Screenshot grounding data
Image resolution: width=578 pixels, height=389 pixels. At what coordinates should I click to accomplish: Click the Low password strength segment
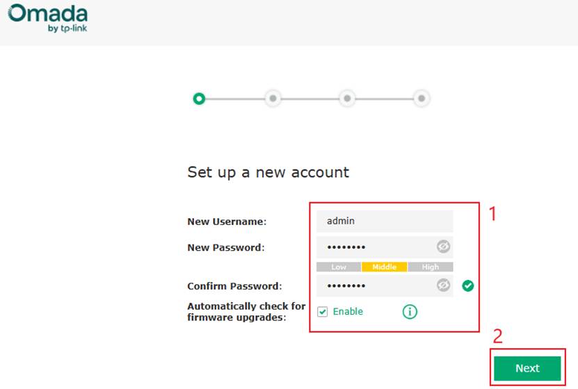339,267
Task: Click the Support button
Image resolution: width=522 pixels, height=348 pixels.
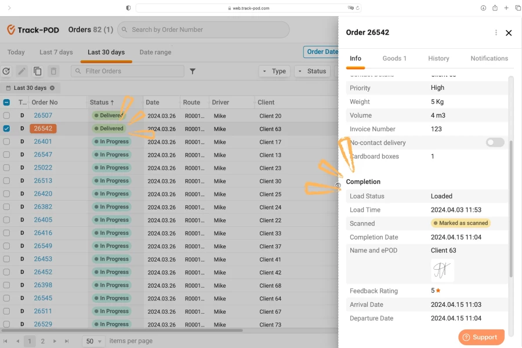Action: [481, 337]
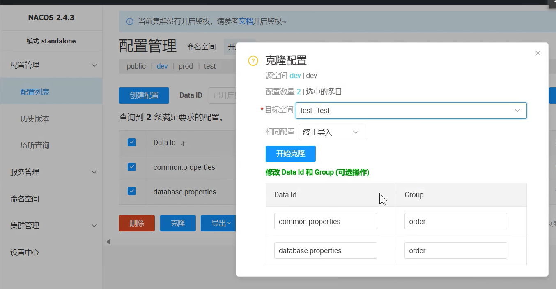Screen dimensions: 556x289
Task: Toggle the select-all checkbox in the list header
Action: (x=131, y=142)
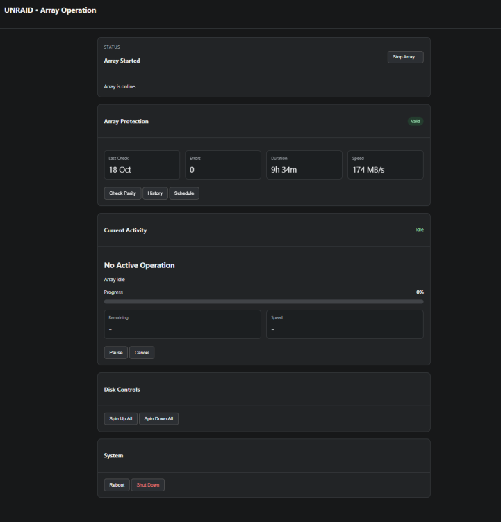Click the Idle activity status label
Screen dimensions: 501x522
coord(420,230)
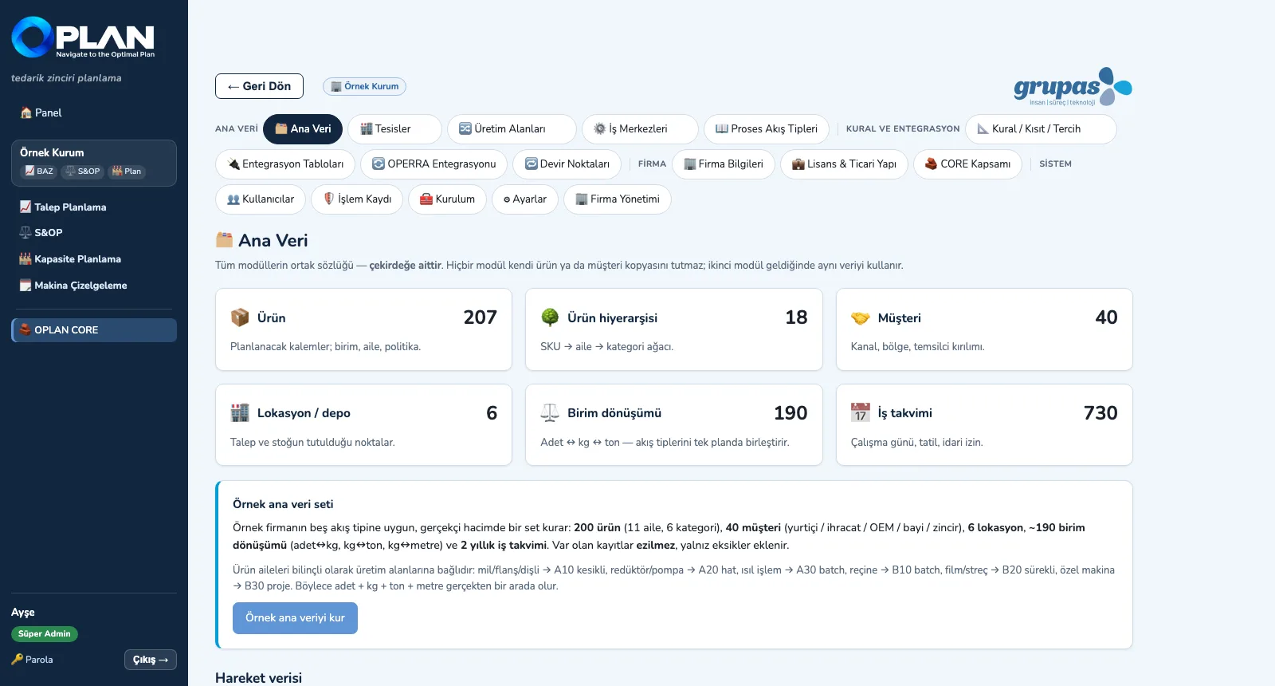This screenshot has height=686, width=1275.
Task: Open the İş Merkezleri tab
Action: pos(640,129)
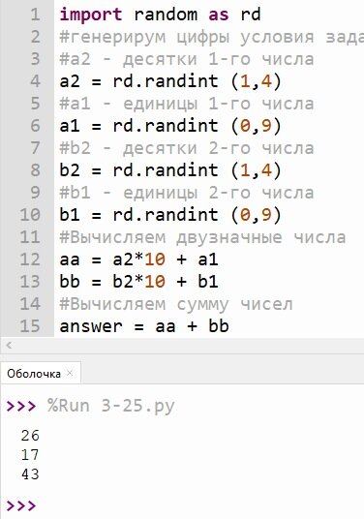
Task: Click the comment #Вычисляем сумму чисел
Action: pyautogui.click(x=176, y=304)
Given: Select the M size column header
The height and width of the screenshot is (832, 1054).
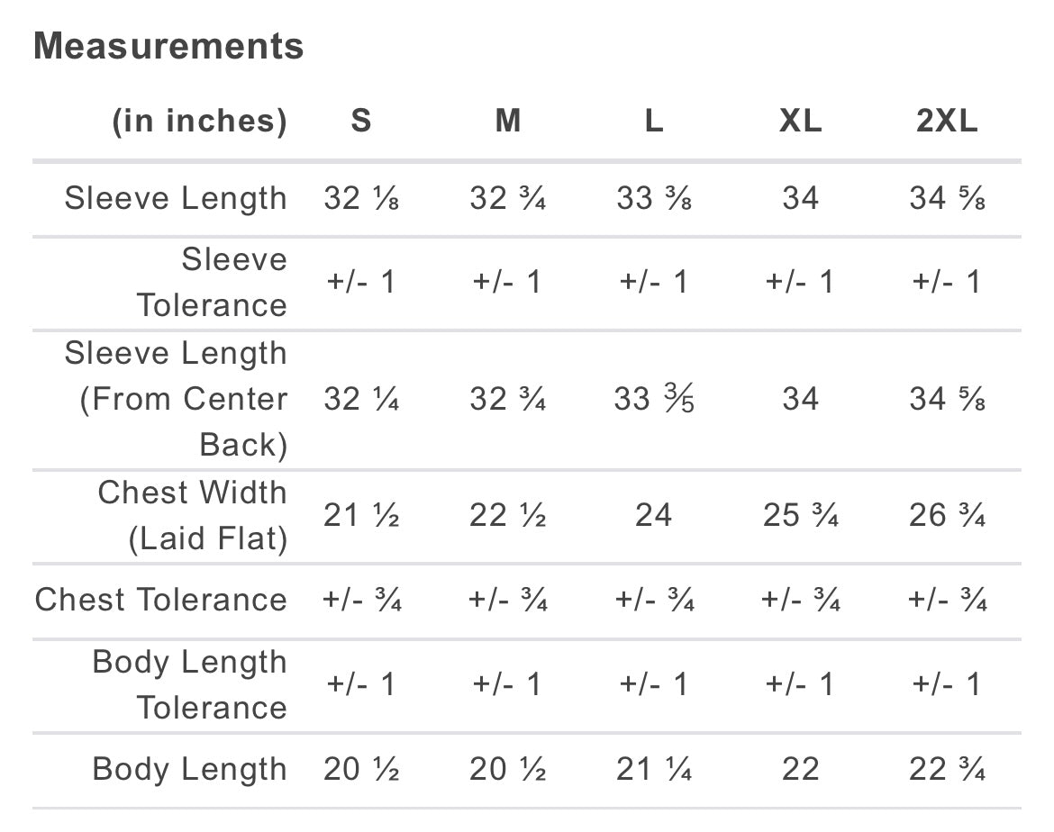Looking at the screenshot, I should tap(508, 121).
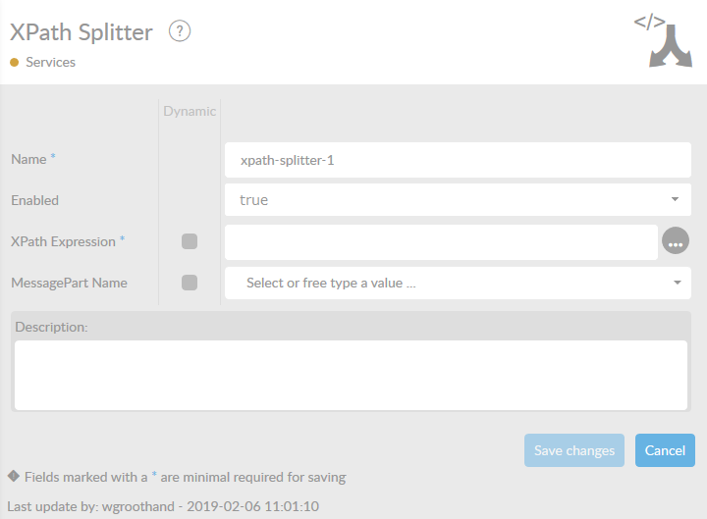Focus the XPath Expression text field

pos(441,241)
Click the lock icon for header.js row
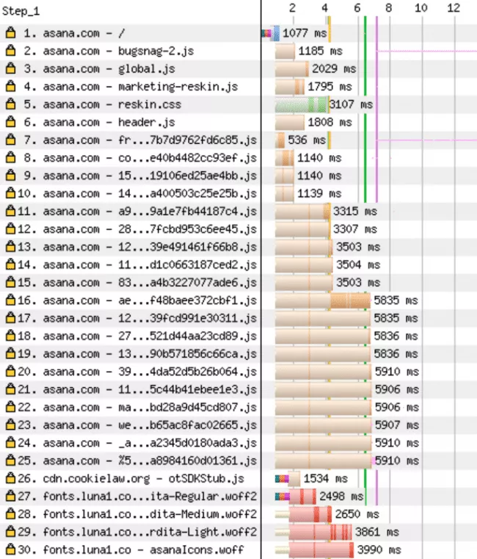This screenshot has width=477, height=559. point(10,122)
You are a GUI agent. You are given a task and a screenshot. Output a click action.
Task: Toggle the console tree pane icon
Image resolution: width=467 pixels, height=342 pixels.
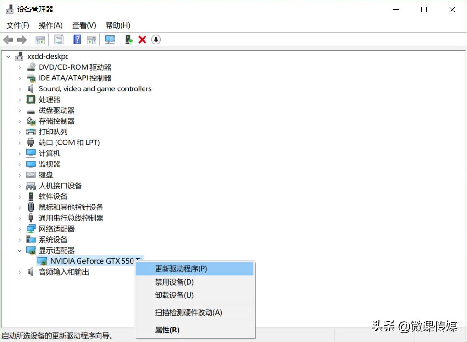coord(41,40)
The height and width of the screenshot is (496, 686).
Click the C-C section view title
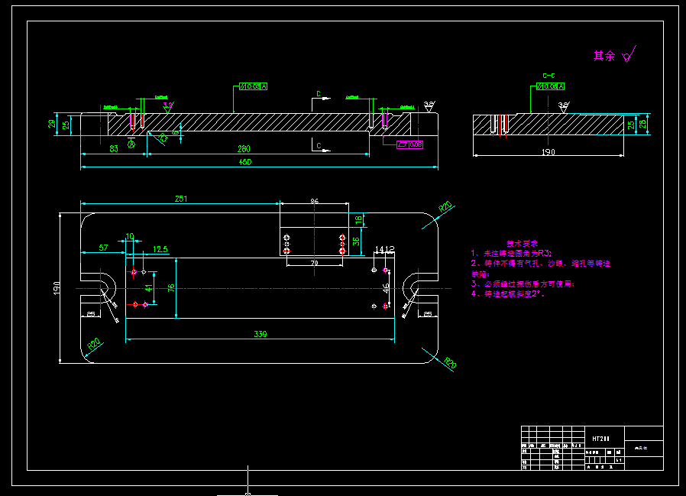[x=548, y=76]
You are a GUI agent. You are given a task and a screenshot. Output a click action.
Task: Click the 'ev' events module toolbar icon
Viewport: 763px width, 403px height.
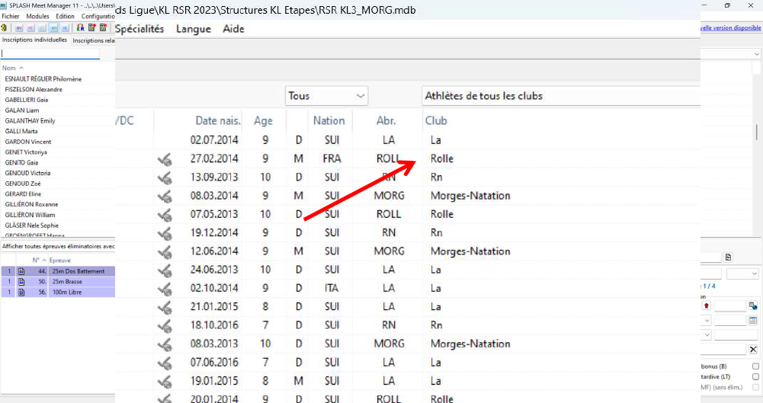coord(18,27)
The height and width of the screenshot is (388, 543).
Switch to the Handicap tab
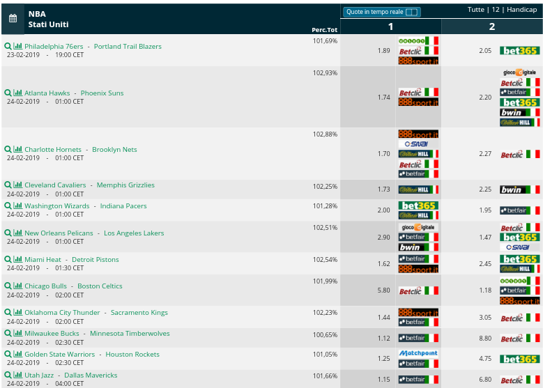tap(521, 10)
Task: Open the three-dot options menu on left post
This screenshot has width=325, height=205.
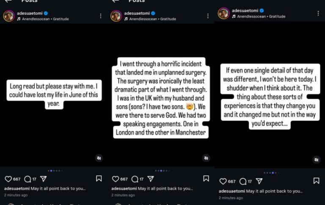Action: [x=101, y=16]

◆ **What you need to do**
Repeat each record verbatim, pictures excluded.

◆ **Response area**
Image resolution: width=578 pixels, height=389 pixels. At what coordinates should I click to accomplish: Click the Low password strength segment
339,267
Task: Click the Support button
Image resolution: width=522 pixels, height=348 pixels.
Action: [481, 337]
Screen dimensions: 556x289
Task: Toggle the select-all checkbox in the list header
Action: (x=131, y=142)
Click the Idle activity status label
Screen dimensions: 501x522
coord(420,230)
This screenshot has height=686, width=1275.
Task: Open the İş Merkezleri tab
Action: pos(640,129)
Task: Click the comment #Вычисляем сумму чисел
Action: pyautogui.click(x=176, y=304)
Given: Select the M size column header
The height and width of the screenshot is (832, 1054).
Looking at the screenshot, I should tap(508, 121).
Focus the XPath Expression text field

pos(441,241)
Click the lock icon for header.js row
This screenshot has width=477, height=559. point(10,122)
You are a GUI agent. You are given a task and a screenshot. Output a click action.
Task: Toggle the console tree pane icon
Image resolution: width=467 pixels, height=342 pixels.
coord(41,40)
The height and width of the screenshot is (496, 686).
Click the C-C section view title
[x=548, y=76]
You are a GUI agent. You are given a task and a screenshot. Output a click action.
Task: Click the 'ev' events module toolbar icon
Viewport: 763px width, 403px height.
coord(18,27)
The height and width of the screenshot is (388, 543).
Switch to the Handicap tab
tap(521, 10)
Task: Open the three-dot options menu on left post
This screenshot has width=325, height=205.
Action: [x=101, y=16]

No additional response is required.